Problem to work on — Rewrite only the part of the listing that opens with the line containing "Click the Leaderboard trophy icon in sidebar" and closes with the line containing "point(1061,290)", requests included. Scale each coordinate in the answers by 0.2, rounding to whole numbers with halves going up, and leave every number in the requests unchanged.

Records to use —
+++

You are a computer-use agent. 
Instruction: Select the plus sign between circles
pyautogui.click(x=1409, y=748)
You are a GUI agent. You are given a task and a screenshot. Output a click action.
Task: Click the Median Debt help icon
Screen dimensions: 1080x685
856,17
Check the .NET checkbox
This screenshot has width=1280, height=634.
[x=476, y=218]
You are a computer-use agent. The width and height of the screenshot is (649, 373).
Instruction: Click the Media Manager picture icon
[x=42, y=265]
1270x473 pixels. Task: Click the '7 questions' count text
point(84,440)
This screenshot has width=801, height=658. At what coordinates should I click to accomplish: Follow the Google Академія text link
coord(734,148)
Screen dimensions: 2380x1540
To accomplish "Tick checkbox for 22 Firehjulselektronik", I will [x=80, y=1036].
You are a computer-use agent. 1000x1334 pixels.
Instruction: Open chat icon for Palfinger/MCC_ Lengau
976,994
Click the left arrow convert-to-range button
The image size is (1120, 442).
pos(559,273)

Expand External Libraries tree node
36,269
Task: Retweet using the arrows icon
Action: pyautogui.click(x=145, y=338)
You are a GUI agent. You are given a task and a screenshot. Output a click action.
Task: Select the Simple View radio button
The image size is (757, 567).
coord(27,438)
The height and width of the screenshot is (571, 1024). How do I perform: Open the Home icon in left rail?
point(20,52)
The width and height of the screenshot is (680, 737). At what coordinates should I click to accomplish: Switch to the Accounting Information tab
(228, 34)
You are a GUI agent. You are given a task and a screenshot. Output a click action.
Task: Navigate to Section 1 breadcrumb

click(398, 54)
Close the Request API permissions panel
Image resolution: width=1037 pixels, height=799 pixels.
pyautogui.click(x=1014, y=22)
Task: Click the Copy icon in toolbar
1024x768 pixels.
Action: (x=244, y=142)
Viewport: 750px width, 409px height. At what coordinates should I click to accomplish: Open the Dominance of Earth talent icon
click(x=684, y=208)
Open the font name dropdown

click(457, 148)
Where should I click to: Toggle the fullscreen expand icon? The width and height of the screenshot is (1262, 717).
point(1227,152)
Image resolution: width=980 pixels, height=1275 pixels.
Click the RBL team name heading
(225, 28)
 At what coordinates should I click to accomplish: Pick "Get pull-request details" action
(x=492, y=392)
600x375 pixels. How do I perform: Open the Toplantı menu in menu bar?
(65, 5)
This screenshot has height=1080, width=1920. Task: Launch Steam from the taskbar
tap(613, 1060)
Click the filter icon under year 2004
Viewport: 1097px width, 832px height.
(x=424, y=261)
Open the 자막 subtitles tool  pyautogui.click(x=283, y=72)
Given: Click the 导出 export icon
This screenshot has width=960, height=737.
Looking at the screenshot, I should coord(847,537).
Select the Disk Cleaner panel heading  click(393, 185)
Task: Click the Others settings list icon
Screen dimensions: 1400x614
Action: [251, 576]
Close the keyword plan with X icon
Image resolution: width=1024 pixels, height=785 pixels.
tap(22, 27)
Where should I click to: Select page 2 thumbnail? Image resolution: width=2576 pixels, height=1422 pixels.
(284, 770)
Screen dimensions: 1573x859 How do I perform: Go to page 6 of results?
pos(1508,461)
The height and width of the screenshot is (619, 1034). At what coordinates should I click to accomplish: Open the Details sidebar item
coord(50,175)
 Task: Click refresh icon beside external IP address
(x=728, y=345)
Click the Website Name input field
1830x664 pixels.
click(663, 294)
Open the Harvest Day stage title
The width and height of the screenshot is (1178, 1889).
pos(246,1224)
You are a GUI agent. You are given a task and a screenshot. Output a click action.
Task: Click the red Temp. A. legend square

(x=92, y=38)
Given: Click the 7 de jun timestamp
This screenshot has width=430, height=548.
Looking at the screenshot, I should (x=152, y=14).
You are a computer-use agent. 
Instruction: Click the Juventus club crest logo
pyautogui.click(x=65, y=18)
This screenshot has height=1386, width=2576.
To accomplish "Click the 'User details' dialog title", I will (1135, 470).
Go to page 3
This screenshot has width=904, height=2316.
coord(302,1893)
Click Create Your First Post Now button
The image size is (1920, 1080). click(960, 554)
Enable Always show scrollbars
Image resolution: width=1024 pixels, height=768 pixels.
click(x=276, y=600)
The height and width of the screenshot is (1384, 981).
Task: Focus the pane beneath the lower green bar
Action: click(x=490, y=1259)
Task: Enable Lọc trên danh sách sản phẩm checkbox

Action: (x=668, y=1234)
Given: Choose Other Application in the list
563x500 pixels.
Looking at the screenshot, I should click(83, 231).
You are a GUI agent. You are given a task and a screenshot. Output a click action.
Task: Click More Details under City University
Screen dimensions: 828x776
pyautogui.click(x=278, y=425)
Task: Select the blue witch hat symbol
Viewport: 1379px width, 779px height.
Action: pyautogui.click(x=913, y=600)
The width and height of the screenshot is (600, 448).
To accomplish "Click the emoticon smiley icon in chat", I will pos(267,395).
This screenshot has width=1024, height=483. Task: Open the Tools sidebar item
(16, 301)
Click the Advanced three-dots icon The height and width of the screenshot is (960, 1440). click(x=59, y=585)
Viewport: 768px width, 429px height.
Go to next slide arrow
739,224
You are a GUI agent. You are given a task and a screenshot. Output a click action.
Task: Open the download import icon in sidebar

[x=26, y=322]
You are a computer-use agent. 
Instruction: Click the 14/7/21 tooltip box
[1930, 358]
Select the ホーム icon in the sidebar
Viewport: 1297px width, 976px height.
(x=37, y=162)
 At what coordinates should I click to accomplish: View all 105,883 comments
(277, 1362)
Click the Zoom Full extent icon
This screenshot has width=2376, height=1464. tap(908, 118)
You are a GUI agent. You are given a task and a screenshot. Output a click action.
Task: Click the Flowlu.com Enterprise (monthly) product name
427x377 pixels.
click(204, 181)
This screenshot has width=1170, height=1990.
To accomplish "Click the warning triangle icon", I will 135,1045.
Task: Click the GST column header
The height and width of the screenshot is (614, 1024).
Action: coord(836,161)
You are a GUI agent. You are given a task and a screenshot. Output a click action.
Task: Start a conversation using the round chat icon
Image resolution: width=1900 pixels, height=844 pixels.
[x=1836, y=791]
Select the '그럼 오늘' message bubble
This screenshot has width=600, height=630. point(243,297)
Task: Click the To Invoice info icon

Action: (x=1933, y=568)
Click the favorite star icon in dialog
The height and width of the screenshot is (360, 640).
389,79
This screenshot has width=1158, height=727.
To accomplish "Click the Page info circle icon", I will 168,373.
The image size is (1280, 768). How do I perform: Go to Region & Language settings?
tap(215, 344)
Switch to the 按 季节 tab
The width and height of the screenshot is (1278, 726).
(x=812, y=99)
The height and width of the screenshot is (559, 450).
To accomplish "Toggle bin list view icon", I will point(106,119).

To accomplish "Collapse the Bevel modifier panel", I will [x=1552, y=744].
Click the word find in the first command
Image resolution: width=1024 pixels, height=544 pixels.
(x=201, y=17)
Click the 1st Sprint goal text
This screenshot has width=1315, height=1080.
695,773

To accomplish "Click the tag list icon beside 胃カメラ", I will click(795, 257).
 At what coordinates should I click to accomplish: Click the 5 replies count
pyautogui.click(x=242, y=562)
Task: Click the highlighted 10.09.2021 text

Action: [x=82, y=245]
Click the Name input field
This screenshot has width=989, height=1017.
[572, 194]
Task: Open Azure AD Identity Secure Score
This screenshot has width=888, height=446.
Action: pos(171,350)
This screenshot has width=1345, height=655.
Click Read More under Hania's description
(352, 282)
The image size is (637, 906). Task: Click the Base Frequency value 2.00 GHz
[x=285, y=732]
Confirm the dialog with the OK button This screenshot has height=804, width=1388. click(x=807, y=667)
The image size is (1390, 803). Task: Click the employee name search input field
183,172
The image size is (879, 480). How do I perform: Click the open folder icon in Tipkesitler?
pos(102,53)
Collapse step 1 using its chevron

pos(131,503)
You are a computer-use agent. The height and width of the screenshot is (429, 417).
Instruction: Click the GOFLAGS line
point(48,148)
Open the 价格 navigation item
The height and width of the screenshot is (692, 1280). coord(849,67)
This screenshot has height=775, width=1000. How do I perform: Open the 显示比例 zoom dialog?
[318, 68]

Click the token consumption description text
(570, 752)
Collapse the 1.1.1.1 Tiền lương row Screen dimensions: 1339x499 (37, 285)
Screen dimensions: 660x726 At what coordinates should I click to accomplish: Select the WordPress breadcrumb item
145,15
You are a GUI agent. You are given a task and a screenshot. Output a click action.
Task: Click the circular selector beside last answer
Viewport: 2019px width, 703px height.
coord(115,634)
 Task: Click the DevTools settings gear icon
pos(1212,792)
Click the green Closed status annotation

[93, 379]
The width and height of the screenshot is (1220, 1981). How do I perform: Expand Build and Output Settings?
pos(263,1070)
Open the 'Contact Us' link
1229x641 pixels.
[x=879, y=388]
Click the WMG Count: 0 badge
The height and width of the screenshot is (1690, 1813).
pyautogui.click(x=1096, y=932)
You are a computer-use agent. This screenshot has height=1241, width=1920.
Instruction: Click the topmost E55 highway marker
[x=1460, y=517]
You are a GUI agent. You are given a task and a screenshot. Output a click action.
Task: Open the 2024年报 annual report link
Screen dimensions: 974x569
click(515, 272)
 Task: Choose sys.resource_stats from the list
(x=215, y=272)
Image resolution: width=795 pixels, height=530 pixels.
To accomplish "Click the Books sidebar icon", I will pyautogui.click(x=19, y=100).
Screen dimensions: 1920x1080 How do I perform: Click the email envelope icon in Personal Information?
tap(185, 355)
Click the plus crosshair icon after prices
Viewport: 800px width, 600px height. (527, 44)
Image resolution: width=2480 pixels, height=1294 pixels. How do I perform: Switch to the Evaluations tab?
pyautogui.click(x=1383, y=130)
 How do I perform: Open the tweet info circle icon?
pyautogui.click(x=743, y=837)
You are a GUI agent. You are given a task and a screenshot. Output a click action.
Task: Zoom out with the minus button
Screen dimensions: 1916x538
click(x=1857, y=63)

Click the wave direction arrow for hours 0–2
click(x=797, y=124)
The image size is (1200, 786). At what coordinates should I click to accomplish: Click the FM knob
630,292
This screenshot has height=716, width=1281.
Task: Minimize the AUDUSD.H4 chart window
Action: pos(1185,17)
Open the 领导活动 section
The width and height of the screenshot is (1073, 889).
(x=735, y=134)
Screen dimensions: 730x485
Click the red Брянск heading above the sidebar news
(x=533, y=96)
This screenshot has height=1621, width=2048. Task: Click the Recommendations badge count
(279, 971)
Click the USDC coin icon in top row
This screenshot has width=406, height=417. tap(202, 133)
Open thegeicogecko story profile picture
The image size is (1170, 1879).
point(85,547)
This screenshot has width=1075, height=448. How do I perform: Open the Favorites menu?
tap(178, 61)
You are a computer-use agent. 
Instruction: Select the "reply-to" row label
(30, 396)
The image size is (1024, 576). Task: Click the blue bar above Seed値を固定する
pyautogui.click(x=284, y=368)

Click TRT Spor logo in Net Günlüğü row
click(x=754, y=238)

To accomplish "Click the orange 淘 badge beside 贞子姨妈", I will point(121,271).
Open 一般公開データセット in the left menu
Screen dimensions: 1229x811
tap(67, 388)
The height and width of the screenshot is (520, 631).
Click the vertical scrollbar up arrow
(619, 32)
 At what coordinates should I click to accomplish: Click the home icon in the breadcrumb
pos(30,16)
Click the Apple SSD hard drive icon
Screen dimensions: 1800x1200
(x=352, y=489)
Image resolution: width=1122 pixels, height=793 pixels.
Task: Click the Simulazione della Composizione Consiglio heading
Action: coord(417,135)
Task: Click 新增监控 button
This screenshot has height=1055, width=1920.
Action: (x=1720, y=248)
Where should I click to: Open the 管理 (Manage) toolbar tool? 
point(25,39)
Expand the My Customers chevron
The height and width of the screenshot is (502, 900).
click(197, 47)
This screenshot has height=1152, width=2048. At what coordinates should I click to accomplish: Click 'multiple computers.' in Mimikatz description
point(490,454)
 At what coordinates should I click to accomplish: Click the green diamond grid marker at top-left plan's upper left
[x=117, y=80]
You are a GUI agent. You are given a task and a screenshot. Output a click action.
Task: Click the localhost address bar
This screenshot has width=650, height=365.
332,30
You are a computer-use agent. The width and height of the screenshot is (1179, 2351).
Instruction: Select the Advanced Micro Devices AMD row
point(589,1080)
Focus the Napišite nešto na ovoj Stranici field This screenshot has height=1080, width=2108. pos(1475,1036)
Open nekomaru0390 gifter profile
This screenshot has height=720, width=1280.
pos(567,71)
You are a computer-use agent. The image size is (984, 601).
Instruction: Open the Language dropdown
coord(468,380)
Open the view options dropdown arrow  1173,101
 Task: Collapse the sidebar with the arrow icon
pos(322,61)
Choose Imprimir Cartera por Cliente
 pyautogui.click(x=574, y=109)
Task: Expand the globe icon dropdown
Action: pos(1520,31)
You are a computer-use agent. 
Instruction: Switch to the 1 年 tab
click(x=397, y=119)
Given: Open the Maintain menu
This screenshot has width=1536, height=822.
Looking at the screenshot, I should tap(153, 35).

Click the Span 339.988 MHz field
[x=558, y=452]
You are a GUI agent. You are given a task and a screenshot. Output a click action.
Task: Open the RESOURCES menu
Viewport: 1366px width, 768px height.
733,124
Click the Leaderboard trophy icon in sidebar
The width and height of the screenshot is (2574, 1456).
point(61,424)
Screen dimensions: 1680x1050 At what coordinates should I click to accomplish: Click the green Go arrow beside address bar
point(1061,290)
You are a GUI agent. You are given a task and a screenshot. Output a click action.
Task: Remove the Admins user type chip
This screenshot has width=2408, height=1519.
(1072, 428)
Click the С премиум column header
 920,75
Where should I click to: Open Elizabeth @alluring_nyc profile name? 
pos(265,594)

+++

Response to the exercise —
Click the Leaderboard trophy icon in sidebar
The width and height of the screenshot is (2574, 1456).
point(12,85)
Screen dimensions: 1680x1050 At what coordinates should I click to accomplish: Click the green Go arrow beside address bar
point(212,58)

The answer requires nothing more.